Provided entries »
BEGIN
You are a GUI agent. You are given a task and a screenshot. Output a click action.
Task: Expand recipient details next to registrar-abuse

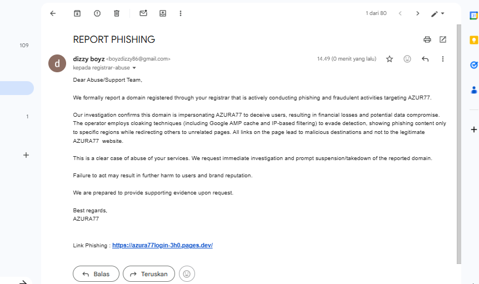coord(134,68)
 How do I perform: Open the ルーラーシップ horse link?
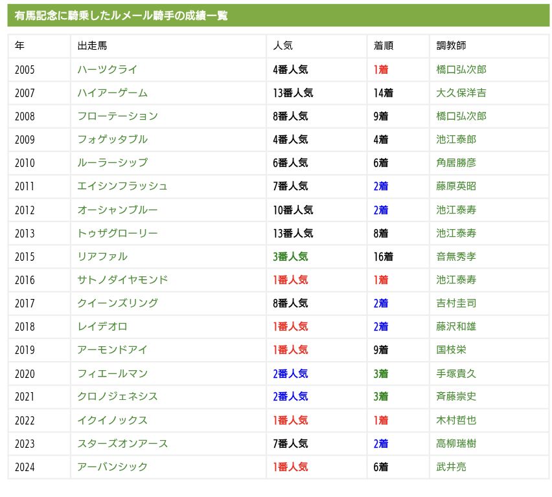(112, 162)
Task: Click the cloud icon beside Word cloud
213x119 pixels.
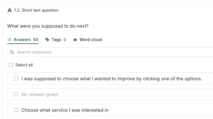Action: [x=75, y=40]
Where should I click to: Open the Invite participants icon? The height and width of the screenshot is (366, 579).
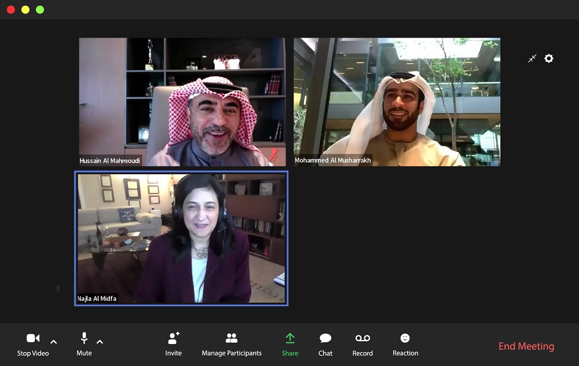pos(173,339)
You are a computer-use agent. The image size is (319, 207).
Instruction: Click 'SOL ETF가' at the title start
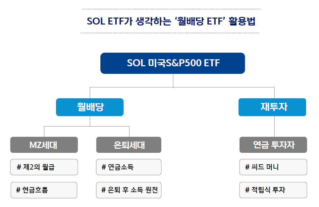110,21
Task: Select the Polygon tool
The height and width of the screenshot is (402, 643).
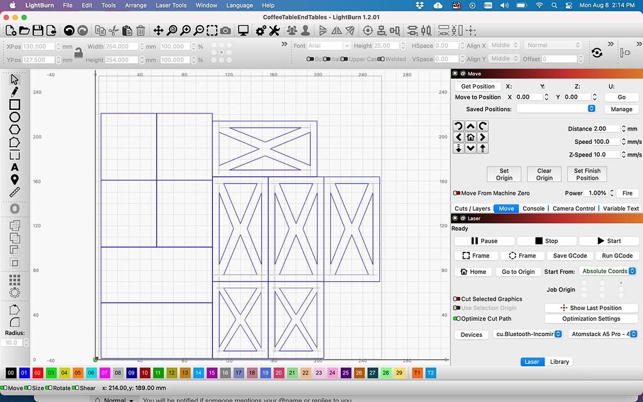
END
Assignment »
The pictures are not part of the copy. Retype everything else in the entries exactly.

Answer area »
You are a GUI agent. You are given a task and a screenshot. Output a click action.
Task: Expand recipient details next to registrar-abuse

coord(134,68)
 How do I perform: Open the ルーラーシップ horse link?
(112, 162)
Task: Click the cloud icon beside Word cloud
213x119 pixels.
Action: [x=75, y=40]
Where should I click to: Open the Invite participants icon? The height and width of the screenshot is (366, 579).
pos(173,339)
You are a computer-use agent. The image size is (319, 207).
Instruction: Click 'SOL ETF가' at the title start
110,21
Task: Select the Polygon tool
The height and width of the screenshot is (402, 643).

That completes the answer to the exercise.